Big Data Strategies#
Step 1: Do I Have “Big Data”?#
Oddly, this is not actually a straightforward question for two reasons:
Programs often copy data to manipulate it. When you, say, sort an array, what your computer actually does is create a new empty array, then move over entries from your original array into the new array one entry at a time (in sorted order). While it does then erase the original array, while it’s working it effectively has two copies of your array. As a result, the fact that you have 16GB of RAM doesn’t mean you can easily work with a 14GB file. As a general rule, you need at least two times as much memory as your file takes up when first loaded.
The size of data changes as you change its format.
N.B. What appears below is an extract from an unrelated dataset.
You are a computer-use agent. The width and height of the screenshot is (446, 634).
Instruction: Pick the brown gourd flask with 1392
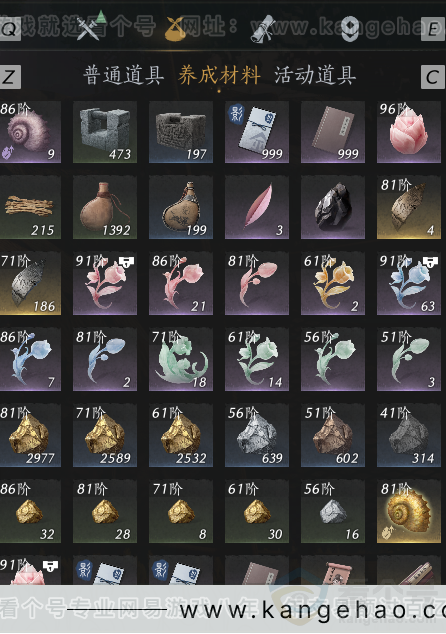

For example, if you’re reading data from an inefficient file format (like a .csv text file), it may be the case that a file that is 10GB on disk may actually be only a few GB once you load it into a program like Python that knows how to store data more efficiently.
So how do I check to see if my data is fitting in memory?#
If your program starts using more space than you have main memory, your operating system will usually just start using your hard drive for extra space without telling you (this is called “virtual memory”, and is nice in that it prevents your computer from crashing, though it will slow stuff down a lot). As a result, you won’t always get an error message if you try and load a file to is much bigger than main memory.
To avoid this, use one of the tools provided by your operating system to monitor whether it’s using the hard drive:
OSX: OSX comes with a program called Activity Monitor in the Applications > Utilities folder. The memory tab of Activity Monitor has a graph at the bottom called “Memory Pressure”. If this is green, you’re good. If it’s yellow or red, you’re actively going back and forth to your hard drive. (Note your computer may be using “virtual memory” without affecting performance if it’s just storing away things you aren’t actively using).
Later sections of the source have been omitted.